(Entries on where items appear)

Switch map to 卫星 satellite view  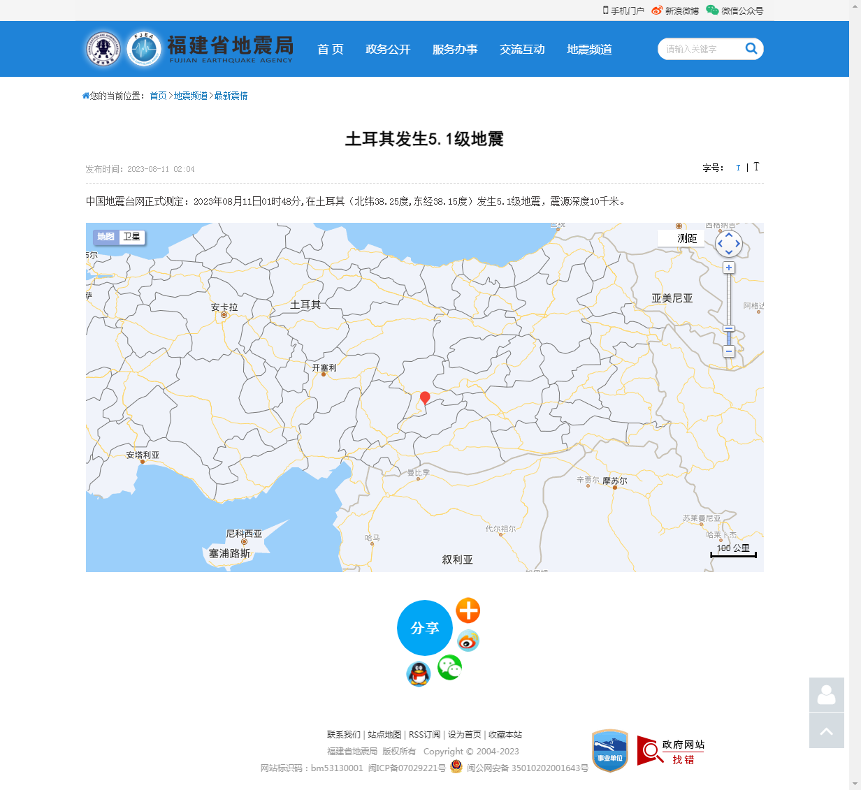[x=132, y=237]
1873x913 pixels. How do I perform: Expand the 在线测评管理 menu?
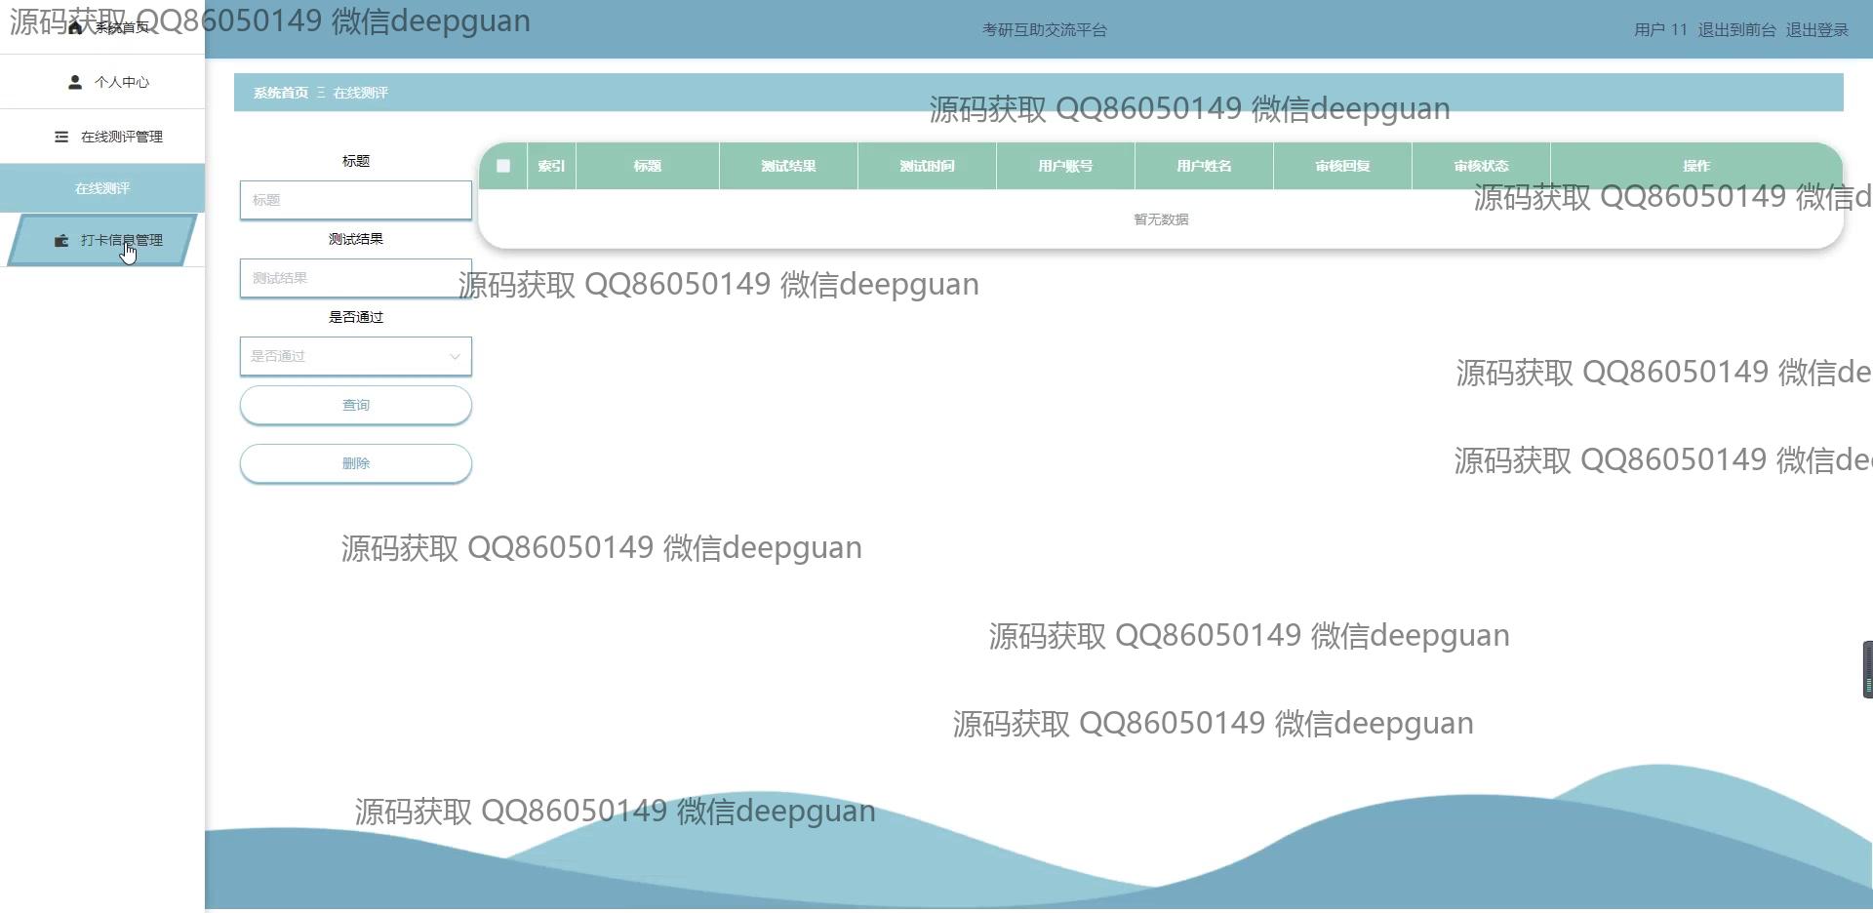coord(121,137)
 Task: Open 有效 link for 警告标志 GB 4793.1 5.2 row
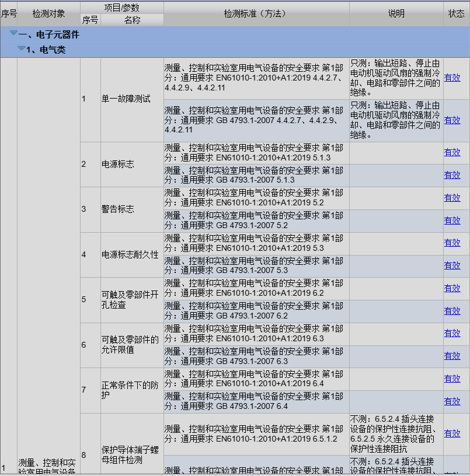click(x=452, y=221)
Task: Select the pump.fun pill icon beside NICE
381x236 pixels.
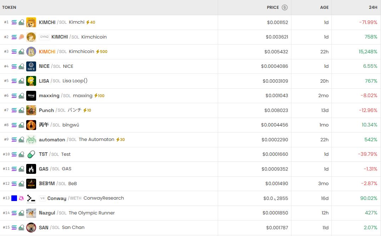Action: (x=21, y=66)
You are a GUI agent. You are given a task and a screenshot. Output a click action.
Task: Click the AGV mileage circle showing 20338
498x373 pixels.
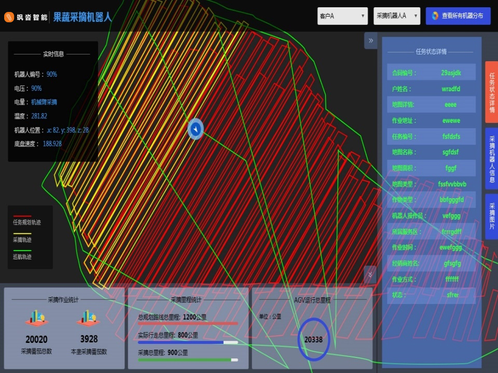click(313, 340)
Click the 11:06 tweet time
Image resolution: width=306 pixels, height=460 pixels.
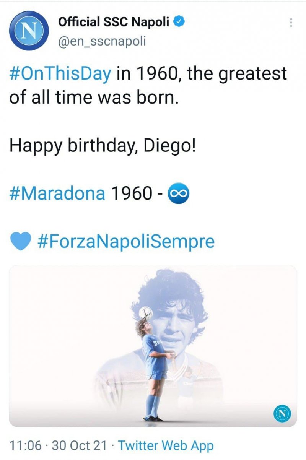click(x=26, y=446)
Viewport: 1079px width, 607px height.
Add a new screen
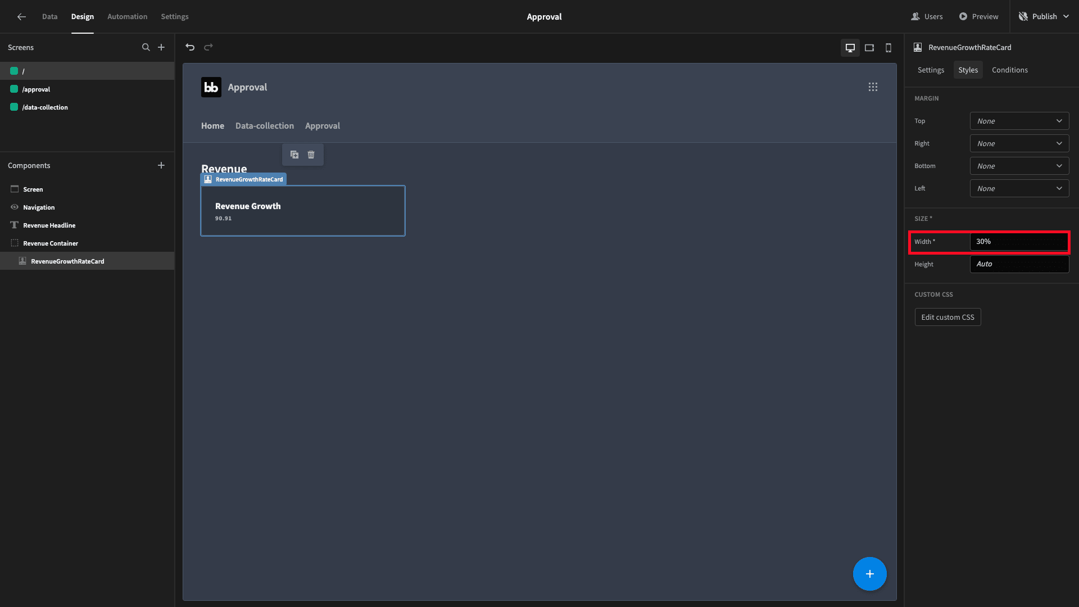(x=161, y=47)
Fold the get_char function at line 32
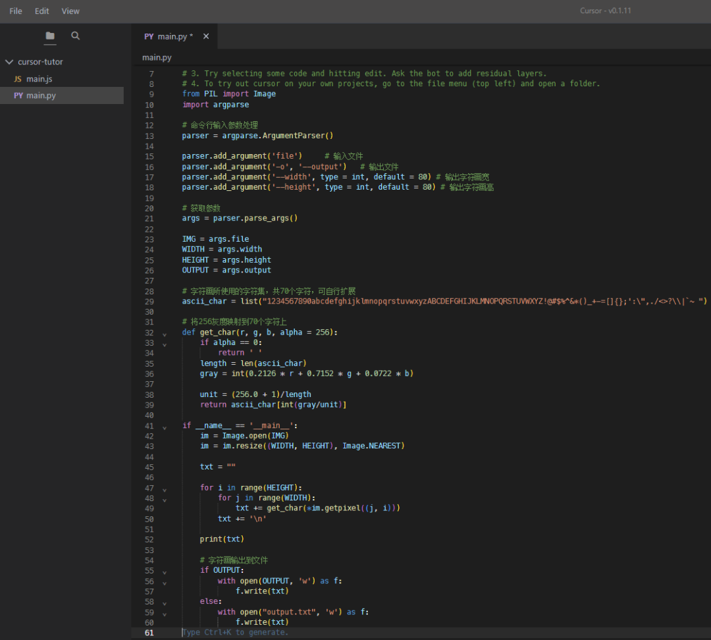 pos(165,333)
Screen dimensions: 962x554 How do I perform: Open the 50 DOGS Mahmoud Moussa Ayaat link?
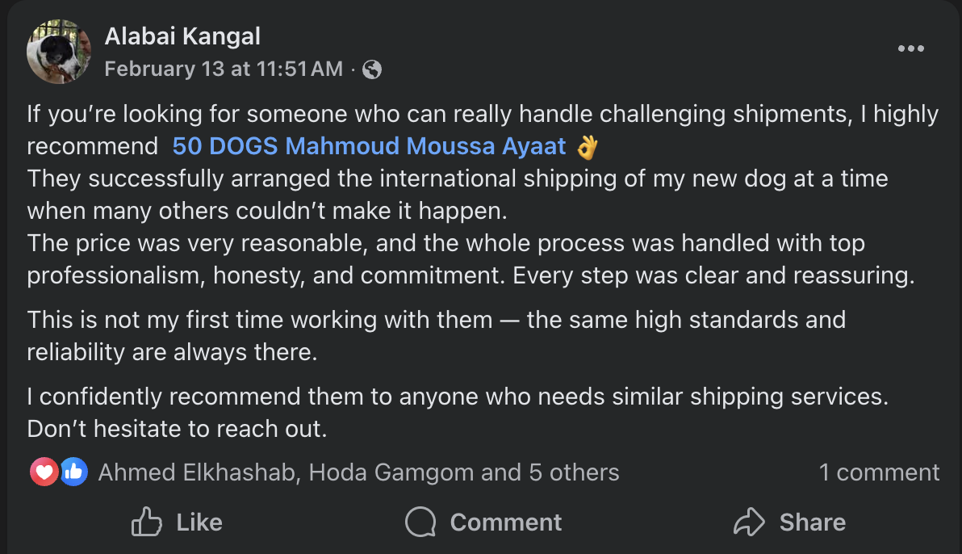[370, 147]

**What you should do:** Render the rows as a numbered list, beginning at the line that contains "Fold the get_char function at line 32" and ending with the last row, blank lines dropped. Leave the pictures out.

**Task response:**
1. Fold the get_char function at line 32
2.  pos(165,333)
3. Screen dimensions: 962x554 How do I perform: Open the 50 DOGS Mahmoud Moussa Ayaat link?
4. [370, 147]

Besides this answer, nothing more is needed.